*** Records to use ***

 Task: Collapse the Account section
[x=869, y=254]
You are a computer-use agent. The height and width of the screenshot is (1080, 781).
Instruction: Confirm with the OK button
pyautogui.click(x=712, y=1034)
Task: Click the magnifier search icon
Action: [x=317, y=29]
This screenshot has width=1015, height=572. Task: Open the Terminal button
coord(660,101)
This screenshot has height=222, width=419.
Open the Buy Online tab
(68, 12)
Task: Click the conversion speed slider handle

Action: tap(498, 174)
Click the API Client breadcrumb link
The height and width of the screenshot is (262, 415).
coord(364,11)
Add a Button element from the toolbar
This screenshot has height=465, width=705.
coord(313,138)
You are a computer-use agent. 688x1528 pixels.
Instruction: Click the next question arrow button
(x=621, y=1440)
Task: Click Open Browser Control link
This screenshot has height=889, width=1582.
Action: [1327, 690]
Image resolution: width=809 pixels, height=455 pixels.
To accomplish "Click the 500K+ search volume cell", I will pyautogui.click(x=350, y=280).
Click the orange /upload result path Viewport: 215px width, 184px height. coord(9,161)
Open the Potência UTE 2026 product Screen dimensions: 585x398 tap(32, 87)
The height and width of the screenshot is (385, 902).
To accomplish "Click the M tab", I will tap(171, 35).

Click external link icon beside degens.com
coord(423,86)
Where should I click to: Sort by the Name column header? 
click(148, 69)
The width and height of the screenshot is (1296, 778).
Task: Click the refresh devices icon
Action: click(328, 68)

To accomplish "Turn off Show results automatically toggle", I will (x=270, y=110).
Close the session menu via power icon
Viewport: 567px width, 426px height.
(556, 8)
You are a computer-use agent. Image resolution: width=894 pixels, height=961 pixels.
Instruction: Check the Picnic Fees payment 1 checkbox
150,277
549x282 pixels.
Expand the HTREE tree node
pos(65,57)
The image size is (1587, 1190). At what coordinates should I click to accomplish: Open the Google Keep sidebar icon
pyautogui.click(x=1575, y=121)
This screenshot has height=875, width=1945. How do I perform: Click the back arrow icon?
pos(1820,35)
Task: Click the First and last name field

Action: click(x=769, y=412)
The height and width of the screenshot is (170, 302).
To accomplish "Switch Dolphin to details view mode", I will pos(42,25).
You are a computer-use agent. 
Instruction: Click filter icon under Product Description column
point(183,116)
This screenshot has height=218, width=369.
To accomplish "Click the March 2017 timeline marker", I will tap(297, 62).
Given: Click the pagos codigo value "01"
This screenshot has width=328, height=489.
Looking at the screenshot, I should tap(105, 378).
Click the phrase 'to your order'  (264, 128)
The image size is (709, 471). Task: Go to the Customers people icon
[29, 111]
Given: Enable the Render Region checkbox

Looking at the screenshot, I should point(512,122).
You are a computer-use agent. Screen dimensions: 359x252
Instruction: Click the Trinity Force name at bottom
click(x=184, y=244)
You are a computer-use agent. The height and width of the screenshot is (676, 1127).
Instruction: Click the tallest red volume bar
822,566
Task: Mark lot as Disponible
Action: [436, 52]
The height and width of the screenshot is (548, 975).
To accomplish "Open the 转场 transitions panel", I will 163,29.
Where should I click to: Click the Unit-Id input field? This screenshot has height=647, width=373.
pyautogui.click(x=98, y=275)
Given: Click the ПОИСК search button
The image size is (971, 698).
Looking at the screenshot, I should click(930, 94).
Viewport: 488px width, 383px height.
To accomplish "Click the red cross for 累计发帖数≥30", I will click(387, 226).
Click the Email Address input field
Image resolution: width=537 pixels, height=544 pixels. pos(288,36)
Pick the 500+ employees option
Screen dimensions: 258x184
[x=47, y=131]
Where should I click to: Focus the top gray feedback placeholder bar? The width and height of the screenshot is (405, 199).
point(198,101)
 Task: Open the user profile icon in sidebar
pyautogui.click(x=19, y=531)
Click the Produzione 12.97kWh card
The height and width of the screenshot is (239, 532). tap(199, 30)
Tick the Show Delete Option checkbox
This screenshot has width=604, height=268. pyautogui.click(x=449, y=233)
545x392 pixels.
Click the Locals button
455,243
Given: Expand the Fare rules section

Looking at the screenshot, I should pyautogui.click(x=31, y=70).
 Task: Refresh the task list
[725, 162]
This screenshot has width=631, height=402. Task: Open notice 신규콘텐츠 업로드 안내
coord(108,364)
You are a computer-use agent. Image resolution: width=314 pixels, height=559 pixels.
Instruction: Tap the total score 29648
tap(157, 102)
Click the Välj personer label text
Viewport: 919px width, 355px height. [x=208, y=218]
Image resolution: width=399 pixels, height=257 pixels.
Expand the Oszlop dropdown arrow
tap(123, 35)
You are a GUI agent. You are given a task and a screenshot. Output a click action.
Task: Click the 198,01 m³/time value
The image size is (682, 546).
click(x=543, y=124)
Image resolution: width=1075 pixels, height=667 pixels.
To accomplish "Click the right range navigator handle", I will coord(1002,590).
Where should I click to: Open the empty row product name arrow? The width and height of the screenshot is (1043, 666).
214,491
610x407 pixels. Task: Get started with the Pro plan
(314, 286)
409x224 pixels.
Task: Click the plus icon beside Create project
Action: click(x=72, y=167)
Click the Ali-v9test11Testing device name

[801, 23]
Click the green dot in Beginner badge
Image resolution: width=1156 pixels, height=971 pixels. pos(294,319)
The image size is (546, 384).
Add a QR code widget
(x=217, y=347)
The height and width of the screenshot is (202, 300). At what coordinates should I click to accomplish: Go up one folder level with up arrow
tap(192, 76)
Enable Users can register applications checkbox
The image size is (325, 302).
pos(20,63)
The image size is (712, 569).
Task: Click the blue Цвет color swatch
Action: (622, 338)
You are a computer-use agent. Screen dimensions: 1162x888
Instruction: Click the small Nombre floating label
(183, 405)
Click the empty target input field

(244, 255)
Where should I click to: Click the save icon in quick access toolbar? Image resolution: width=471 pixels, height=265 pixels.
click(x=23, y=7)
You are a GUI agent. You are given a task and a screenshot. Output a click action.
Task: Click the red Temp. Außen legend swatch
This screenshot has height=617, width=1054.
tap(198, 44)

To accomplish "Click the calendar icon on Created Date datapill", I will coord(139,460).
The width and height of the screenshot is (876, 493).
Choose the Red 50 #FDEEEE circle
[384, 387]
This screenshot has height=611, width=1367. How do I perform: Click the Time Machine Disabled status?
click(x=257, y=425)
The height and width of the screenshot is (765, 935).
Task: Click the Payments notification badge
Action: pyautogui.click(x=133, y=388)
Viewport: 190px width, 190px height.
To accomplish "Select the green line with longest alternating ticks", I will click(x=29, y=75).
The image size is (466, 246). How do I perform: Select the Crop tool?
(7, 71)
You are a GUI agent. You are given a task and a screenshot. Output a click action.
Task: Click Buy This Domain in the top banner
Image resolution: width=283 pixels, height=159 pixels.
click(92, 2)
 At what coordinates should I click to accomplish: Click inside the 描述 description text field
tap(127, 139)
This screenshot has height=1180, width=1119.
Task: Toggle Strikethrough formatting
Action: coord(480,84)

***

Problem ▸
Reproduce each entry exactly, leaving out nothing.

Reply to the exercise ▸
 Task: Collapse the Account section
[x=869, y=254]
You are a computer-use agent. The height and width of the screenshot is (1080, 781).
Instruction: Confirm with the OK button
pyautogui.click(x=712, y=1034)
Task: Click the magnifier search icon
Action: [x=317, y=29]
This screenshot has width=1015, height=572. Task: Open the Terminal button
coord(660,101)
This screenshot has height=222, width=419.
Open the Buy Online tab
(68, 12)
Task: Click the conversion speed slider handle

Action: tap(498, 174)
Click the API Client breadcrumb link
The height and width of the screenshot is (262, 415).
coord(364,11)
Add a Button element from the toolbar
This screenshot has height=465, width=705.
coord(313,138)
You are a computer-use agent. 688x1528 pixels.
Instruction: Click the next question arrow button
(x=621, y=1440)
Task: Click Open Browser Control link
This screenshot has height=889, width=1582.
Action: [1327, 690]
Image resolution: width=809 pixels, height=455 pixels.
To accomplish "Click the 500K+ search volume cell", I will pyautogui.click(x=350, y=280).
Click the orange /upload result path Viewport: 215px width, 184px height. coord(9,161)
Open the Potência UTE 2026 product Screen dimensions: 585x398 tap(32, 87)
The height and width of the screenshot is (385, 902).
To accomplish "Click the M tab", I will tap(171, 35).

Click external link icon beside degens.com
coord(423,86)
Where should I click to: Sort by the Name column header? 
click(148, 69)
The width and height of the screenshot is (1296, 778).
Task: Click the refresh devices icon
Action: click(328, 68)

To accomplish "Turn off Show results automatically toggle", I will (x=270, y=110).
Close the session menu via power icon
Viewport: 567px width, 426px height.
(556, 8)
You are a computer-use agent. Image resolution: width=894 pixels, height=961 pixels.
Instruction: Check the Picnic Fees payment 1 checkbox
150,277
549x282 pixels.
Expand the HTREE tree node
pos(65,57)
The image size is (1587, 1190). At what coordinates should I click to accomplish: Open the Google Keep sidebar icon
pyautogui.click(x=1575, y=121)
This screenshot has height=875, width=1945. How do I perform: Click the back arrow icon?
pos(1820,35)
Task: Click the First and last name field

Action: click(x=769, y=412)
The height and width of the screenshot is (170, 302).
To accomplish "Switch Dolphin to details view mode", I will pos(42,25).
You are a computer-use agent. 
Instruction: Click filter icon under Product Description column
point(183,116)
This screenshot has height=218, width=369.
To accomplish "Click the March 2017 timeline marker", I will tap(297, 62).
Given: Click the pagos codigo value "01"
This screenshot has width=328, height=489.
Looking at the screenshot, I should tap(105, 378).
Click the phrase 'to your order'  (264, 128)
The image size is (709, 471). Task: Go to the Customers people icon
[29, 111]
Given: Enable the Render Region checkbox

Looking at the screenshot, I should point(512,122).
You are a computer-use agent. Screen dimensions: 359x252
Instruction: Click the Trinity Force name at bottom
click(x=184, y=244)
You are a computer-use agent. The height and width of the screenshot is (676, 1127).
Instruction: Click the tallest red volume bar
822,566
Task: Mark lot as Disponible
Action: [436, 52]
The height and width of the screenshot is (548, 975).
To accomplish "Open the 转场 transitions panel", I will 163,29.
Where should I click to: Click the Unit-Id input field? This screenshot has height=647, width=373.
pyautogui.click(x=98, y=275)
Given: Click the ПОИСК search button
The image size is (971, 698).
Looking at the screenshot, I should click(930, 94).
Viewport: 488px width, 383px height.
To accomplish "Click the red cross for 累计发帖数≥30", I will click(387, 226).
Click the Email Address input field
Image resolution: width=537 pixels, height=544 pixels. pos(288,36)
Pick the 500+ employees option
Screen dimensions: 258x184
[x=47, y=131]
Where should I click to: Focus the top gray feedback placeholder bar? The width and height of the screenshot is (405, 199).
point(198,101)
 Task: Open the user profile icon in sidebar
pyautogui.click(x=19, y=531)
Click the Produzione 12.97kWh card
The height and width of the screenshot is (239, 532). tap(199, 30)
Tick the Show Delete Option checkbox
This screenshot has width=604, height=268. pyautogui.click(x=449, y=233)
545x392 pixels.
Click the Locals button
455,243
Given: Expand the Fare rules section

Looking at the screenshot, I should pyautogui.click(x=31, y=70).
 Task: Refresh the task list
[725, 162]
This screenshot has width=631, height=402. Task: Open notice 신규콘텐츠 업로드 안내
coord(108,364)
You are a computer-use agent. Image resolution: width=314 pixels, height=559 pixels.
Instruction: Tap the total score 29648
tap(157, 102)
Click the Välj personer label text
Viewport: 919px width, 355px height. [x=208, y=218]
Image resolution: width=399 pixels, height=257 pixels.
Expand the Oszlop dropdown arrow
tap(123, 35)
You are a GUI agent. You are given a task and a screenshot. Output a click action.
Task: Click the 198,01 m³/time value
The image size is (682, 546).
click(x=543, y=124)
Image resolution: width=1075 pixels, height=667 pixels.
To accomplish "Click the right range navigator handle", I will coord(1002,590).
Where should I click to: Open the empty row product name arrow? The width and height of the screenshot is (1043, 666).
214,491
610x407 pixels. Task: Get started with the Pro plan
(314, 286)
409x224 pixels.
Task: Click the plus icon beside Create project
Action: click(x=72, y=167)
Click the Ali-v9test11Testing device name

[801, 23]
Click the green dot in Beginner badge
Image resolution: width=1156 pixels, height=971 pixels. pos(294,319)
The image size is (546, 384).
Add a QR code widget
(x=217, y=347)
The height and width of the screenshot is (202, 300). At what coordinates should I click to accomplish: Go up one folder level with up arrow
tap(192, 76)
Enable Users can register applications checkbox
The image size is (325, 302).
pos(20,63)
The image size is (712, 569).
Task: Click the blue Цвет color swatch
Action: (622, 338)
You are a computer-use agent. Screen dimensions: 1162x888
Instruction: Click the small Nombre floating label
(183, 405)
Click the empty target input field

(244, 255)
Where should I click to: Click the save icon in quick access toolbar? Image resolution: width=471 pixels, height=265 pixels.
click(x=23, y=7)
You are a GUI agent. You are given a task and a screenshot. Output a click action.
Task: Click the red Temp. Außen legend swatch
This screenshot has height=617, width=1054.
tap(198, 44)

To accomplish "Click the calendar icon on Created Date datapill", I will coord(139,460).
The width and height of the screenshot is (876, 493).
Choose the Red 50 #FDEEEE circle
[384, 387]
This screenshot has height=611, width=1367. How do I perform: Click the Time Machine Disabled status?
click(x=257, y=425)
The height and width of the screenshot is (765, 935).
Task: Click the Payments notification badge
Action: pyautogui.click(x=133, y=388)
Viewport: 190px width, 190px height.
To accomplish "Select the green line with longest alternating ticks", I will click(x=29, y=75).
The image size is (466, 246). How do I perform: Select the Crop tool?
(7, 71)
You are a GUI agent. You are given a task and a screenshot. Output a click action.
Task: Click Buy This Domain in the top banner
Image resolution: width=283 pixels, height=159 pixels.
click(92, 2)
 At what coordinates should I click to accomplish: Click inside the 描述 description text field
tap(127, 139)
This screenshot has height=1180, width=1119.
Task: Toggle Strikethrough formatting
Action: coord(480,84)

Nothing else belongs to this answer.